Research article

Genetic chimerism of Vitis vinifera cv. Chardonnay 96 is maintained through organogenesis but not somatic embryogenesis

Christophe Bertsch¹ , Flore Kieffer¹ , Pascale Maillot¹ , Sibylle Farine¹ , Gisèle Butterlin² , Didier Merdinoglu² and Bernard Walter¹

¹  Université de Haute-Alsace, Laboratoire Vigne Biotechnologies et Environnement, 33, rue de Herrlisheim 68000 Colmar, France

²  INRA, UMR 1131, Vigne et Vin d'Alsace, 28, rue de Herrlisheim 68000 Colmar, France

author email corresponding author email

BMC Plant Biology 2005, 5:20doi:10.1186/1471-2229-5-20

Published:	29 September 2005

Abstract

Background

Grapevine can be a periclinal chimera plant which is composed at least of two distinct cell layers (L1, L2).
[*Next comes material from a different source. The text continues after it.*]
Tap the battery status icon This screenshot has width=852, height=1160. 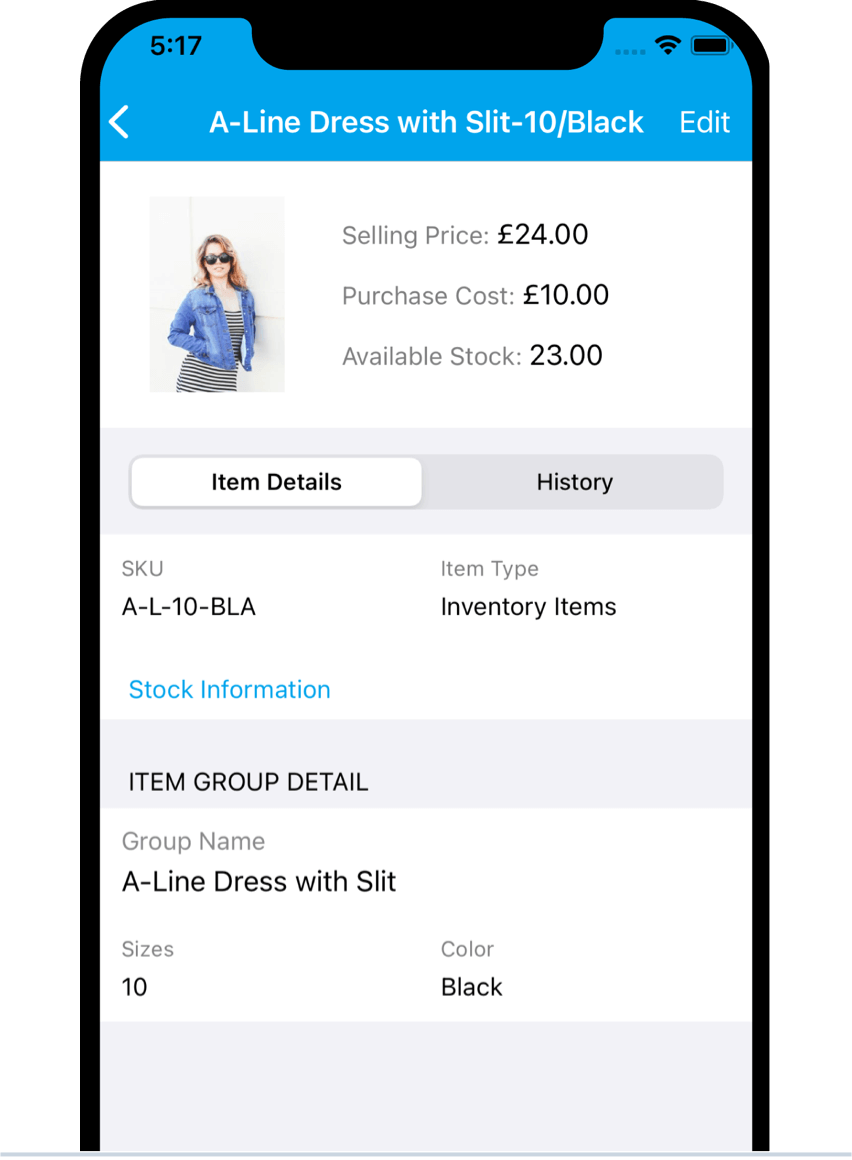710,46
When the cell layers of this plant are separated by passage through somatic embryogenesis, regenerated plants could show distinct DNA profiles and a novel phenotype which proved different from that of the parent plant.

Results

Genetically Chardonnay clone 96 is a periclinal chimera plant in which is L1 and L2 cell layers are distinct. Plants obtained via organogenesis through meristematic bulks are shown to be composed of both cell layers. However, plants regenerated through somatic embryogenesis starting from anthers or nodal explants are composed only of L1 cells. These somaclones do not show phenotypic differences to the parental clone up to three years after regeneration. Interestingly, the only somaclone showing an atypical phenotype (asymmetric leave) shows a genotypic modification.

Conclusion

These results suggest that the phenotype of Chardonnay 96 does not result from an interaction between the two distinct cell layers L1 and L2. If phenotype conformity is further confirmed, somatic embryogenesis will result in true-to-type somaclones of Chardonnay 96 and would be well suitable for gene transfer.